Temprano salía. Muy temprano; cuando al sol aún le faltaba una carrerilla para asomar por el este y el cielo clareaba con un azul sucio, indeciso. Sebastián, a paso firme, erguido y altivo, cruzaba la ciudad de punta a punta, caminando. Arrastraba su carrito de la compra con soltura, con cierta elegancia, llegaba a su destino, descansaba un rato y regresaba.
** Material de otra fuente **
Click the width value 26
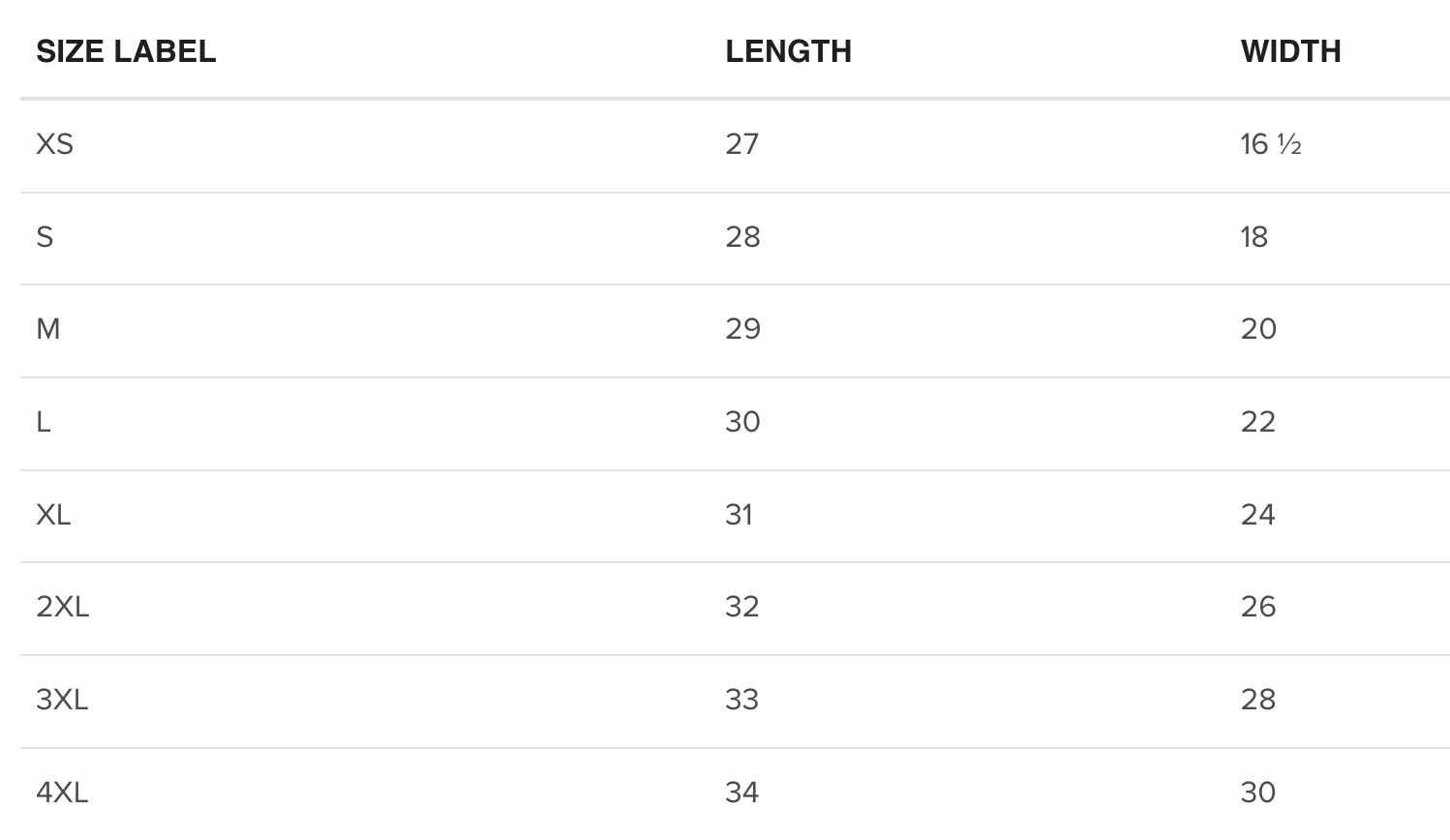The image size is (1450, 840). [x=1258, y=607]
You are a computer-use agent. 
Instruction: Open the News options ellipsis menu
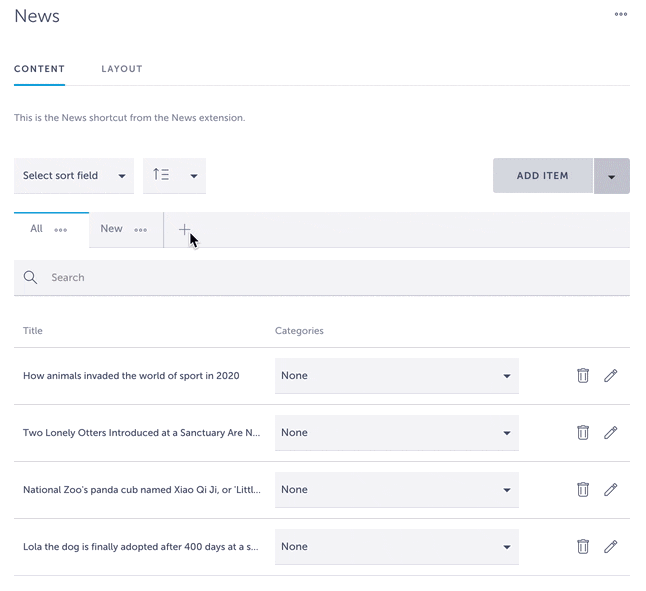[x=621, y=14]
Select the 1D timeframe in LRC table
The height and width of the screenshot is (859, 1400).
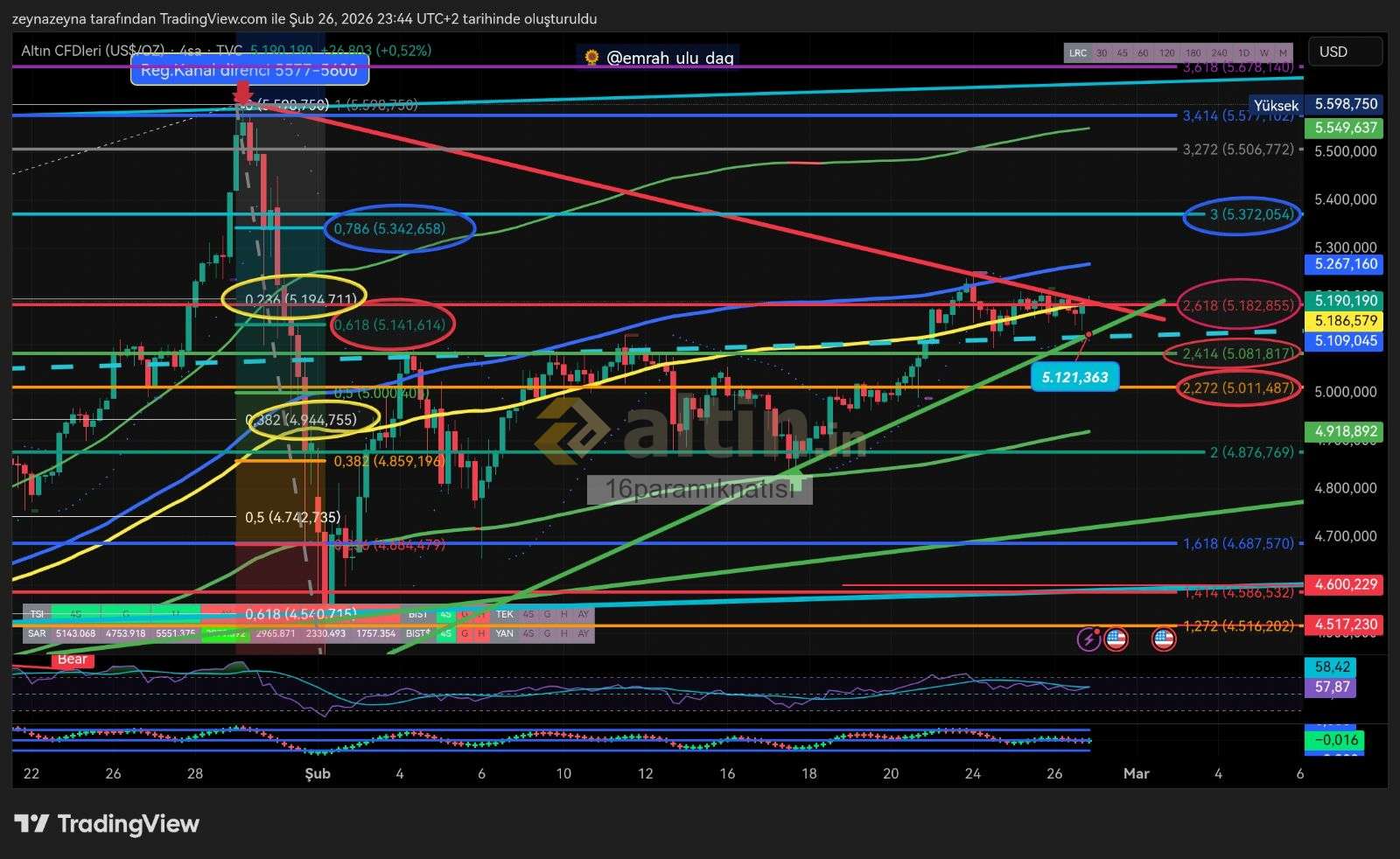(1243, 53)
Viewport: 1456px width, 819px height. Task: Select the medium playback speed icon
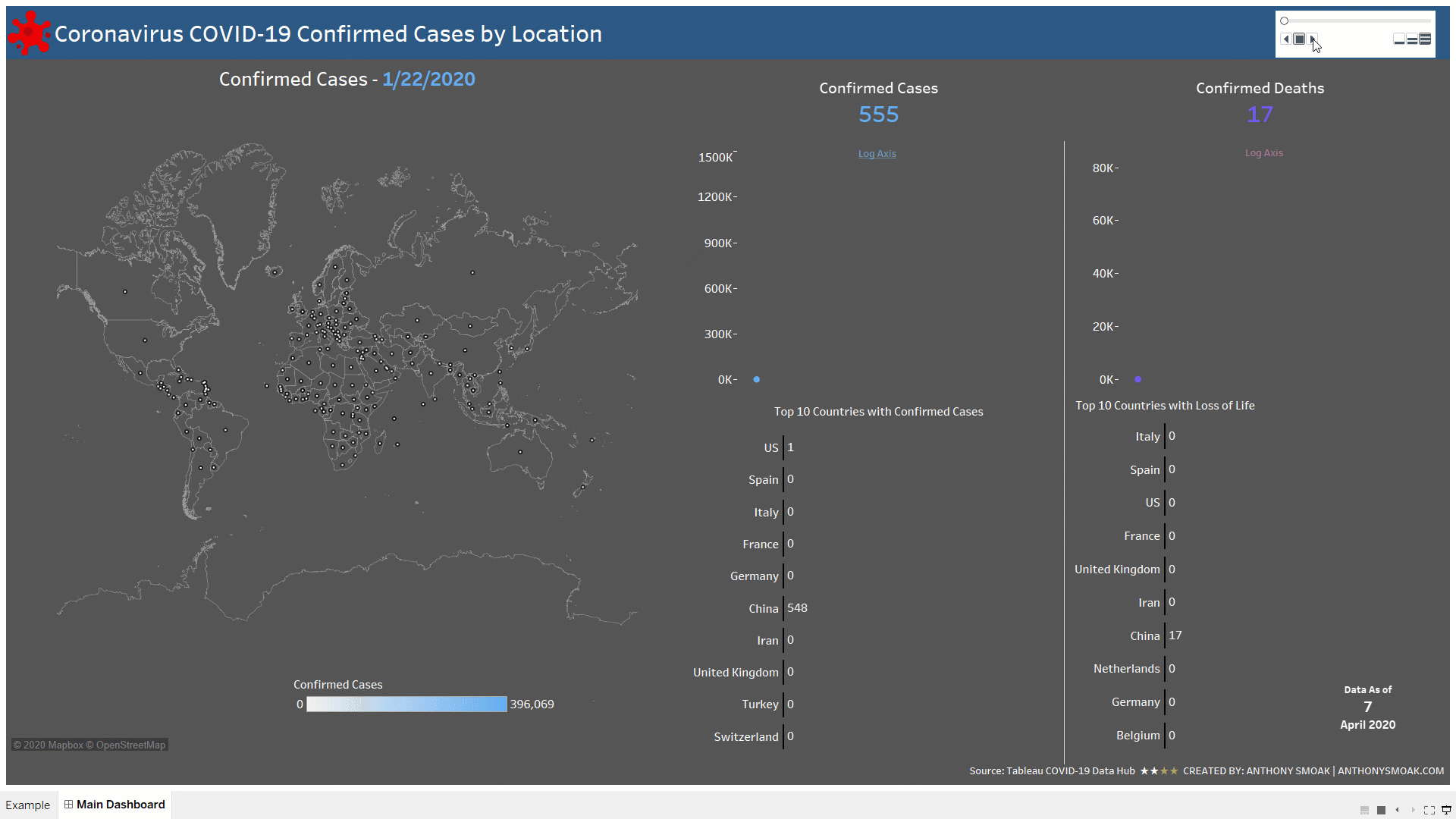[1412, 39]
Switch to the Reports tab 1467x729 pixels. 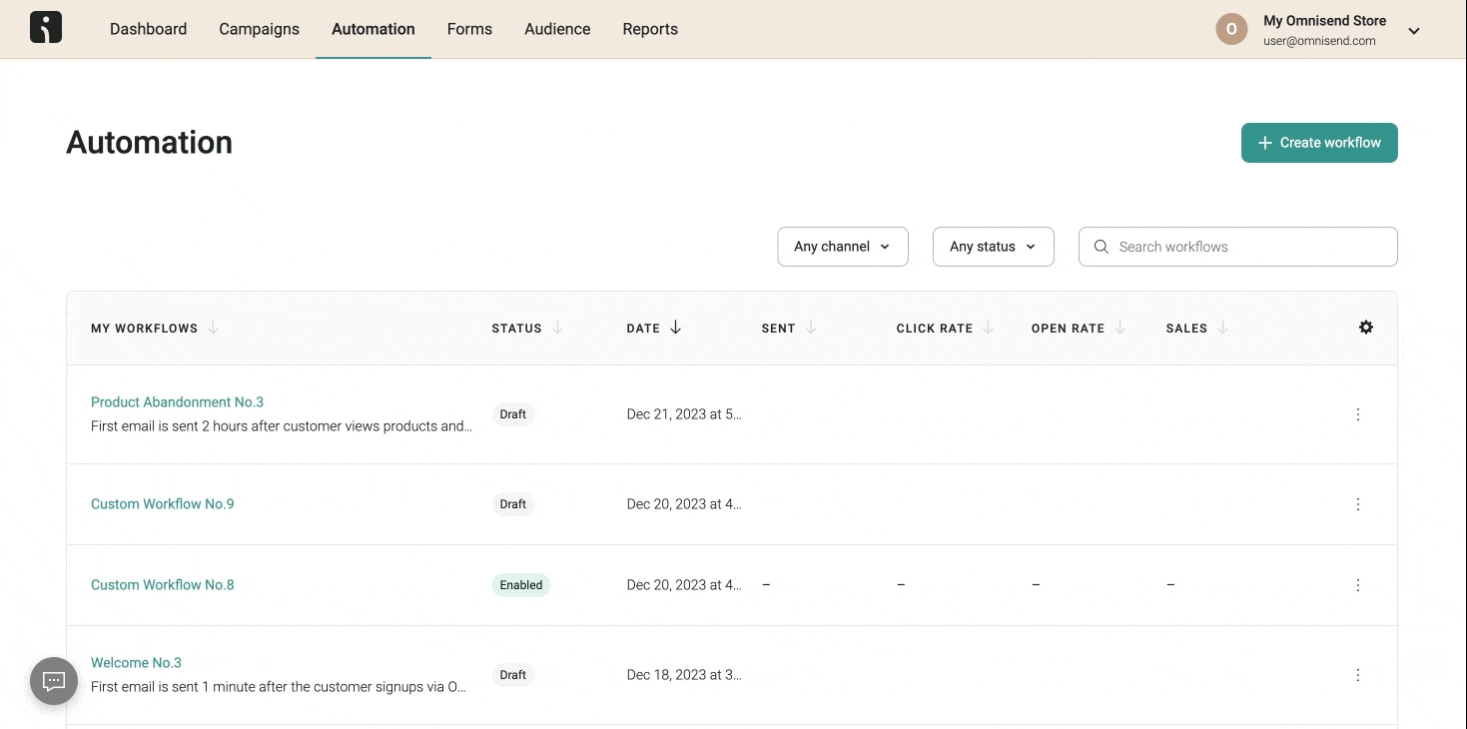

A pesar de su avanzada edad Sebastián se conservaba en buena forma, todavía con una altura por encima de la media, enjuto y con una calva orlada de blanco níveo, llamaba la atención. De regreso al barrio, saludando amablemente a sus convecinos, entraba en el supermercado, dejaba el carrito de la compra atado en un lugar destinado a ello y paseaba entre los pasillos atiborrados de género hasta estar seguro de que ningún conocido rondaba por el local; entonces salía, cogía su carrito de la compra con el paquete de macarrones y el bote de tomate que Cáritas, allá en la otra punta de la ciudad, le había dado, y regresaba a casa.

— ¡Qué! ¿De la compra? —le preguntaba la Loli, la del segundo.

— ¡Ya ves, como siempre! —respondía Sebastián con una sonrisa.